Mammals can be very elusive. Often coming out at night, and not in great numbers, it is hard to monitor their populations, where they are distributed, and how they behave. However, knowing these things is very important not only for conservation, but also for knowing how to develop our natural landscape sustainably.
What is camera trapping?
One way to keep track of wild mammals is the use of motion-sensing "camera traps" (they don't actually catch the animals!), which detect and photograph any animal moving in front of them. Camera traps are great because they are relatively easy to set up, and cause less stress to animals compared to the traditional method of capturing and tagging them.
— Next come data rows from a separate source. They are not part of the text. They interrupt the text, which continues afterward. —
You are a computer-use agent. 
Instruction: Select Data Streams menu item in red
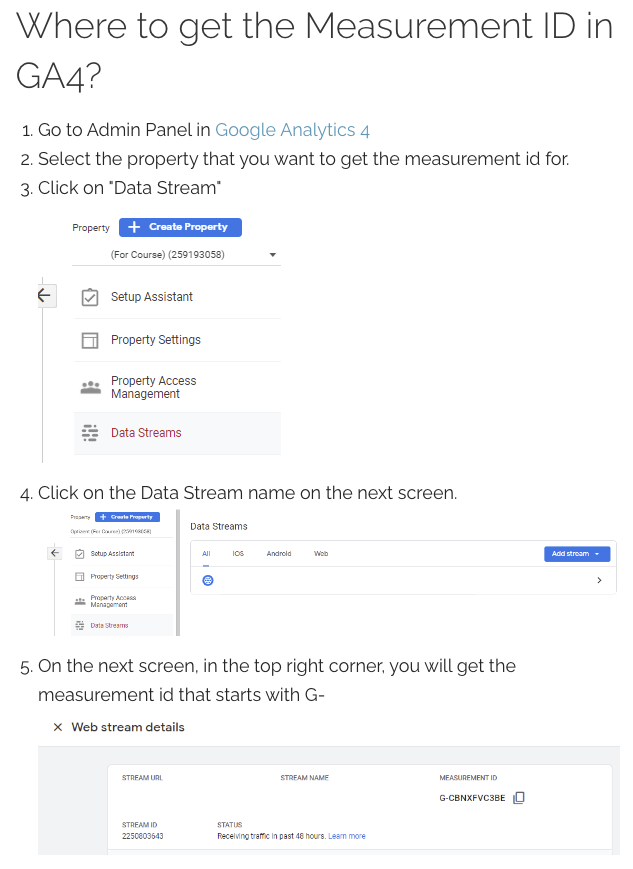click(146, 433)
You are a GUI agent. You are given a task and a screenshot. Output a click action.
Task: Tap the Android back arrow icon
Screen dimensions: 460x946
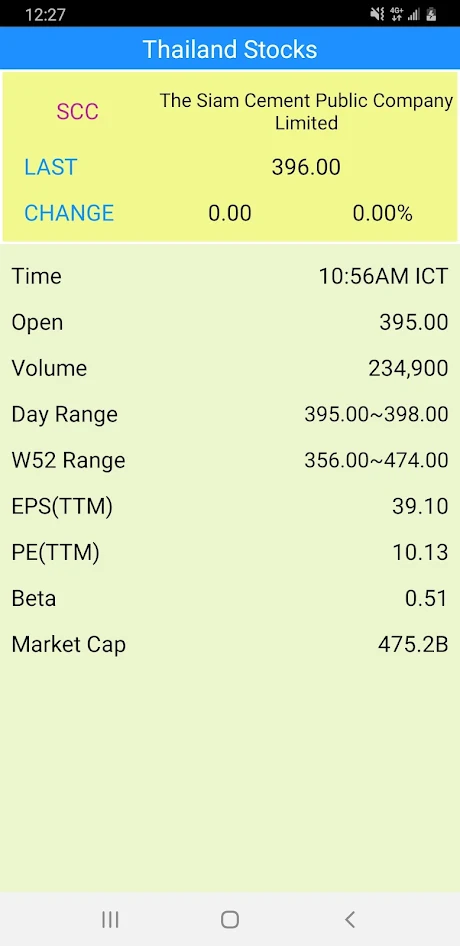(x=350, y=919)
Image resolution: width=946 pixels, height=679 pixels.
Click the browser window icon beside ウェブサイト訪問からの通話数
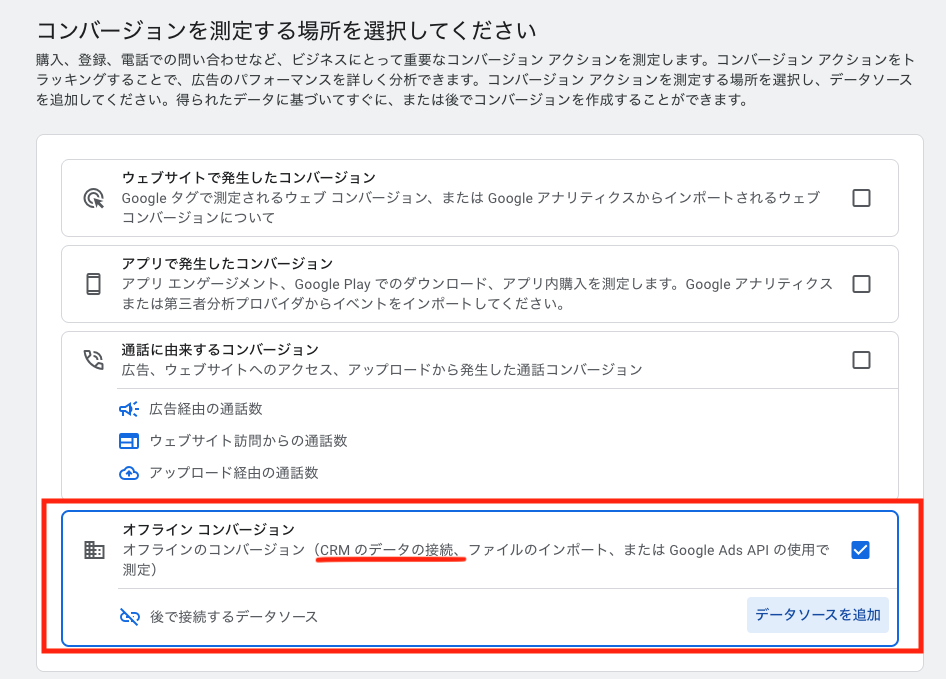(129, 441)

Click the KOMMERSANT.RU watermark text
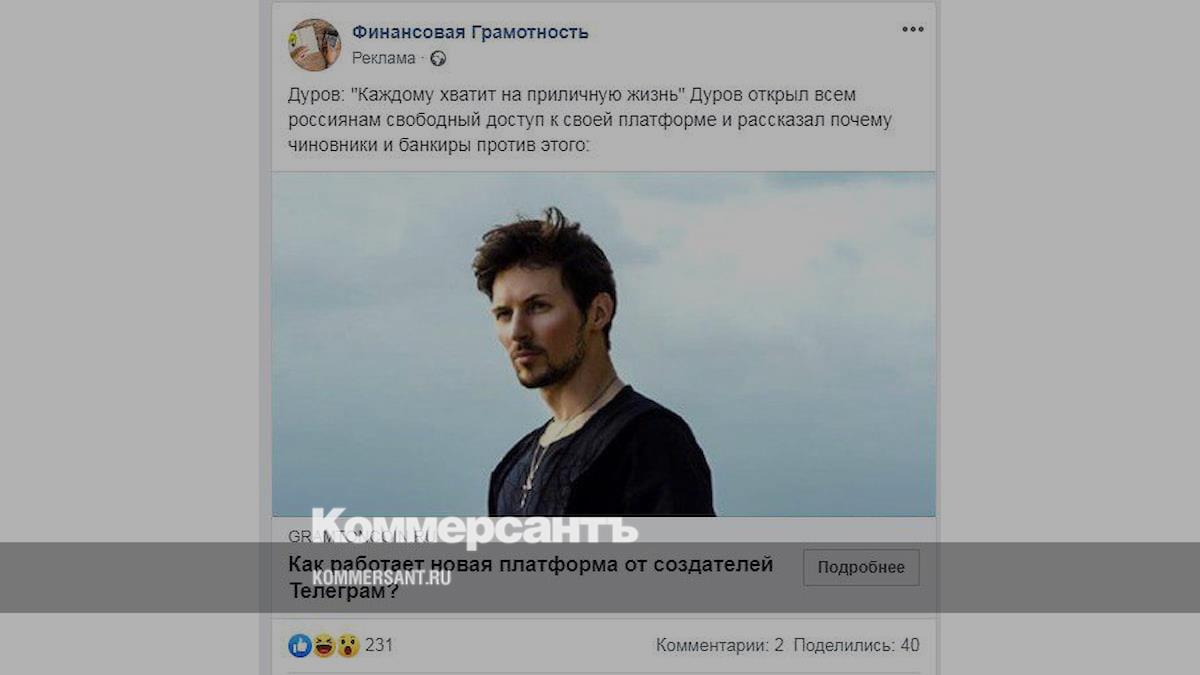point(381,577)
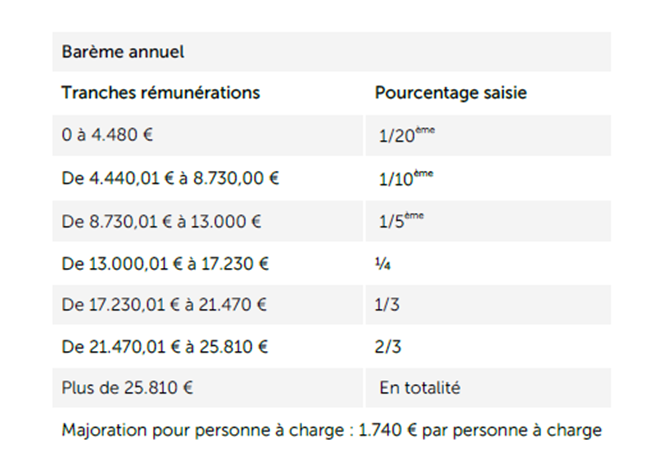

If done well, we will not only learn about what and how many animals there are, but also the timing of important events such as when they reproduce. These battery powered camera traps can be left in the wild taking pictures for months, so you don't need to constantly check on them. However, when we deploy many camera traps across a large area, regularly downloading images from them and identifying the animals captured in thousands of photos can become a big operation!
Where citizen scientists (you!) come in
Since there are thousands of photos, we need the help of volunteers like you to identify the animals in them. This is a type of "crowdsourcing" that has been demonstrated to work on websites like Zooniverse. What makes Mammal Web different, however, is that we would like to take this a step further, and let you set up your own camera traps, and upload the pictures you get with them! The Spotter page lets you identify animals in photos, and the Trapper page allows you to sign up your own camera traps and start uploading.
MammalWeb was created in a collaboration between the Durham Wildlife Trust and a team of scientists at Durham University. We hope to improve the state of mammal monitoring in the UK, and to engage the public in this endeavour.